近年、地球温暖化が問題視されていますがそれに伴って 私たちを取り巻く感染症にも大きな変化がみられています。そのなかでも地球温暖化の影響として見過ごせないのが、蚊が媒介する衰弱性疾患や致死性の疾患の蔓延です。

 

血を吸う蚊
デング熱、ジカ熱、ウエストナイル熱、チクングニア熱といった蚊媒介感染症は、最近まで蚊の生息数が多い温暖な地域で主に発生していました。しかし気温と海水面の上昇により蚊の生息に適した場所が増え、これらの感染症は地理的な拡大をみせています。

拡大する「デング熱」の発生

もともとデング熱の発生は、中南米や東南アジアの一部に限られていました。しかし50年前にはわずか9カ国でしか確認されていなかったものが、現在では125カ国以上で流行しています。

 

米国国立衛生研究所による2020年の調査は、地球の温度が1℃上がるごとに、デング熱の患者が35%増加すると結論付
けています。デング熱はすでにこの50年間で30倍にも増えています。そして今後も地球温暖化の影響によりデング熱患者は増え
ていくといわれています。

 

この流れは世界だけではなく、日本においても懸念されています。コロナ禍後の人流再開で、日本から流行地域への渡航者数が再増加しました。それに加え、流行地域からの訪日外国人も増加しています。今後、日本へのデング熱輸入例の増加は避けられない状況といえるでしょう。

 

日本にもデング熱を媒介するヤブ蚊の一種であるヒトスジシマカが、本州以南に生息しています。このため国内のヤブ蚊が輸入患者を吸血すると体内でウイルスが増え、その蚊が次の人を吸血したときにウイルスを注入し感染させる可能性があるのです。

「デング熱」の症状

寝込む男性蚊に刺されてから3~7日程度で高熱のほか、発疹、頭痛、骨関節痛、嘔気・嘔吐などの症状が見られれば、デング熱の可能性があります。

 

また、デング熱患者の一部はまれに重症化してデング出血熱やデングショック症候群を発症することがあり、早期に適切な治療が行われなければ死に至ることがあります。そのため早めに医療機関を受診することが大切です。

「デング熱」の対策

・デング熱の発生地域へ渡航する場合は長袖、長ズボンを着用したり、蚊の忌避剤(虫よけスプレー等)を使用したりして、蚊に刺されないように注意してください。
・蚊の発生源を減らすために定期的に幼虫が発生しそうな周辺の水たまりの除去、排水溝などの清掃をしましょう。

 

・学校、寺社、公園、駅などの施設周辺では下草を刈るなど、成虫が潜む場所をなくしましょう。
デング熱から身を守るポイント
デング熱は蚊を媒介して拡がる感染症のため根絶や予防が難しいといわれています。

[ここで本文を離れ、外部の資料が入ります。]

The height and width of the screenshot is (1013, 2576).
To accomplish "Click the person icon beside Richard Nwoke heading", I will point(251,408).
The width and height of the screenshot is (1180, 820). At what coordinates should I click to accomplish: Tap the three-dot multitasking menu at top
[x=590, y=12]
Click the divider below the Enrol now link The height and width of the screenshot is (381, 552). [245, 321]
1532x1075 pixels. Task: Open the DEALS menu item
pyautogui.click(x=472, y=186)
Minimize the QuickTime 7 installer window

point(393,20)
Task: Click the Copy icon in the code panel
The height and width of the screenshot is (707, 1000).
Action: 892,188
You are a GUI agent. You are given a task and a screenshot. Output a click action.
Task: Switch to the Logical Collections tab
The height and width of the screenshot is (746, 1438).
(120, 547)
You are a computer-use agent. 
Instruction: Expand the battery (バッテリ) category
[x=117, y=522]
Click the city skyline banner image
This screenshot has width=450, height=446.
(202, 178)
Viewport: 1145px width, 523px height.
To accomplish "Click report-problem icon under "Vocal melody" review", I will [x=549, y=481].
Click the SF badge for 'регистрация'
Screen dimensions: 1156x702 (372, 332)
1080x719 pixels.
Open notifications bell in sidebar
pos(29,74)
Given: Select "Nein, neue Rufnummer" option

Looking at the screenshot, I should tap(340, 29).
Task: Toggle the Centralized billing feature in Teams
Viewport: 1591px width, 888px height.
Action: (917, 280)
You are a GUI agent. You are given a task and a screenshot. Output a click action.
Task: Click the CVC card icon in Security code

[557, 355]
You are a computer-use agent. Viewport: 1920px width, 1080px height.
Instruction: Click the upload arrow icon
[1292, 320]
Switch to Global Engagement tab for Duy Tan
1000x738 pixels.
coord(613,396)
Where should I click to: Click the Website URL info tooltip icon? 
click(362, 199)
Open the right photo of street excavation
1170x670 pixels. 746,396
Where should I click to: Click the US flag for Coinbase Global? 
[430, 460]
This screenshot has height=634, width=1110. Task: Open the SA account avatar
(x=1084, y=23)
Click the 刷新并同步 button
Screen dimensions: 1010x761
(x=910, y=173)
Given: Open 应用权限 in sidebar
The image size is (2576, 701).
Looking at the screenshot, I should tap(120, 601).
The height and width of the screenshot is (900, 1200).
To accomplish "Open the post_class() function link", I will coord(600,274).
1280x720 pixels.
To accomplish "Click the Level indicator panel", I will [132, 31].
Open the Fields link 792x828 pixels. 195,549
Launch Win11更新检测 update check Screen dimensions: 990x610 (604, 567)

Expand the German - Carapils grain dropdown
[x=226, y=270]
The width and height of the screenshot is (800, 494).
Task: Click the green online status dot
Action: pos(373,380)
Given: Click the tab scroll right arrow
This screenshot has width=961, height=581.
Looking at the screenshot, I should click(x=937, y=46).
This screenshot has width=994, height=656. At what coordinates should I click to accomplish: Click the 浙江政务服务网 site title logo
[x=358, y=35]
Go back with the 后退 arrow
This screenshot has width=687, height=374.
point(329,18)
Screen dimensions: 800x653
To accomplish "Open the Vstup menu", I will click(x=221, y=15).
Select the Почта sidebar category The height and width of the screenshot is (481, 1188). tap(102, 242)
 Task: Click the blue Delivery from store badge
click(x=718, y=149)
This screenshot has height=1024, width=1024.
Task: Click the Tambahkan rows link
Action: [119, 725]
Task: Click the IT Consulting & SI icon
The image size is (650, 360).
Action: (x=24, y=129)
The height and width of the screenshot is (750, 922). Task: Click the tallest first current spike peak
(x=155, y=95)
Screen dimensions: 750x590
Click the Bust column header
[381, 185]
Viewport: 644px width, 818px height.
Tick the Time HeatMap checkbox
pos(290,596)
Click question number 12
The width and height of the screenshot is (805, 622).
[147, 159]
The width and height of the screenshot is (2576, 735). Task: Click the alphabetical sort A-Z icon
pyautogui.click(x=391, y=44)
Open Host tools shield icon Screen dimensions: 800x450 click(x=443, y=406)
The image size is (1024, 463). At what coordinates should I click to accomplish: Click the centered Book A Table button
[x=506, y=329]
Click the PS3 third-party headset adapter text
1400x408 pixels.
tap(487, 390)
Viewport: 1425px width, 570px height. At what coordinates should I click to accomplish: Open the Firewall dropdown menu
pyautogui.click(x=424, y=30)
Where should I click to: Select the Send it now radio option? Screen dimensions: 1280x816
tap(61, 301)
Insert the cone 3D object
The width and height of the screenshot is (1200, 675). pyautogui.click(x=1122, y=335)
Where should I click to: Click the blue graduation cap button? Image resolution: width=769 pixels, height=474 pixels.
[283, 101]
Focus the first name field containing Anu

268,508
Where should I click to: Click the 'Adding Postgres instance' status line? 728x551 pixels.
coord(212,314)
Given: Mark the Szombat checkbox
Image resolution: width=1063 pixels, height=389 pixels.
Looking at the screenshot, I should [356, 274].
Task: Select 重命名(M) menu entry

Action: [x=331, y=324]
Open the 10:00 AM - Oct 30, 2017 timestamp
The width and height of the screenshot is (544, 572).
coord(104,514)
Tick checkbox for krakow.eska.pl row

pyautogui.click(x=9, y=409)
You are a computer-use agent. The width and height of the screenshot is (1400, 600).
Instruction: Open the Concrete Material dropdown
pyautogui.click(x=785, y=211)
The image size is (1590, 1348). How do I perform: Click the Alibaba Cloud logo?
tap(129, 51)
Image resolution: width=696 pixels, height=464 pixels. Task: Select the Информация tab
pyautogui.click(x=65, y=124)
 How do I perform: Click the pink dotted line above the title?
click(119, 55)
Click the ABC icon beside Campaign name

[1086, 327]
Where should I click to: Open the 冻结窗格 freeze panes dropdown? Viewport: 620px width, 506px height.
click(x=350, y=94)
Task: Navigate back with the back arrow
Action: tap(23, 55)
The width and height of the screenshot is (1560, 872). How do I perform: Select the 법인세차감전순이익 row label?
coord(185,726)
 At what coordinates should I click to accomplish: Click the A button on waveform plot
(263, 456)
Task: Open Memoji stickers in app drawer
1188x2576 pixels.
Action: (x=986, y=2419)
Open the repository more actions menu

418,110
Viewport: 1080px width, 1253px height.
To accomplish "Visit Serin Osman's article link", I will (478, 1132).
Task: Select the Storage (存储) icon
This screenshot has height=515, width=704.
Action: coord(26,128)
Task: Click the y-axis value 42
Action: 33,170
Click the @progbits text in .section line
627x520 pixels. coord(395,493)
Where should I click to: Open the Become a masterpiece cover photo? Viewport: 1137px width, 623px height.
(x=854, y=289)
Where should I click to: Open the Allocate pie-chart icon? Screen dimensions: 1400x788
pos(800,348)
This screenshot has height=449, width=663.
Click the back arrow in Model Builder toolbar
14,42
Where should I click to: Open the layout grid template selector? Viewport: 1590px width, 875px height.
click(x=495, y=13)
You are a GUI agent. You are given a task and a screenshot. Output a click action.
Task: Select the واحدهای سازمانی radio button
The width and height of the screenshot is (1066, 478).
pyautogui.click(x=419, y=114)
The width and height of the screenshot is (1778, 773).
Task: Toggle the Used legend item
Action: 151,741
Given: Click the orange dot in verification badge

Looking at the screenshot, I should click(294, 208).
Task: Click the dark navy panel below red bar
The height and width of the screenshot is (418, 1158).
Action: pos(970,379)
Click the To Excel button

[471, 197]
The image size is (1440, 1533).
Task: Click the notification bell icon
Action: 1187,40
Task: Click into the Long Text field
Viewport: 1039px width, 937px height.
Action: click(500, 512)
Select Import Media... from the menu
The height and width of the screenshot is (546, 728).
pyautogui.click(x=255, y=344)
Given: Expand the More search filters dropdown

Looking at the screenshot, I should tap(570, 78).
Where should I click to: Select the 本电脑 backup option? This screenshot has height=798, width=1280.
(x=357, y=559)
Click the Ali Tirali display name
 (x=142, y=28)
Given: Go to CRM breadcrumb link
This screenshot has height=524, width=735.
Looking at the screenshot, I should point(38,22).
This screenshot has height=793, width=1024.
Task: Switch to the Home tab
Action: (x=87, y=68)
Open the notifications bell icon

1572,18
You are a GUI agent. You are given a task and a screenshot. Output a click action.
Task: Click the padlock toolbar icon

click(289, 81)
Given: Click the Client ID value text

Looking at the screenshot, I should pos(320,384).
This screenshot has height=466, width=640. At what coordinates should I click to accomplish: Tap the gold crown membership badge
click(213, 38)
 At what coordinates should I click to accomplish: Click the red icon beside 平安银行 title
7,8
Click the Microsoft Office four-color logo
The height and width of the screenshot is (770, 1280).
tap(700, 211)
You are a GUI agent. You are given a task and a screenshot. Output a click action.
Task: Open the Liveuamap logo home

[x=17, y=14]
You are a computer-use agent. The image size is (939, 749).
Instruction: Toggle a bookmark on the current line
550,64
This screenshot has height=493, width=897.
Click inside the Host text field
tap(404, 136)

今までのようなマスク、手洗い、うがいといった感染対策はほとんど効果がありません。「いかに蚊に刺されないか」が重要な対策ポイントです。

 

私たちを取り巻く環境が変わっていくなかで、今までは日本で耳にすることのなかった感染症・異常気象が増えています。どのように自分の身を守るべきなのか 一人一人が判断し行動することを心がけましょう。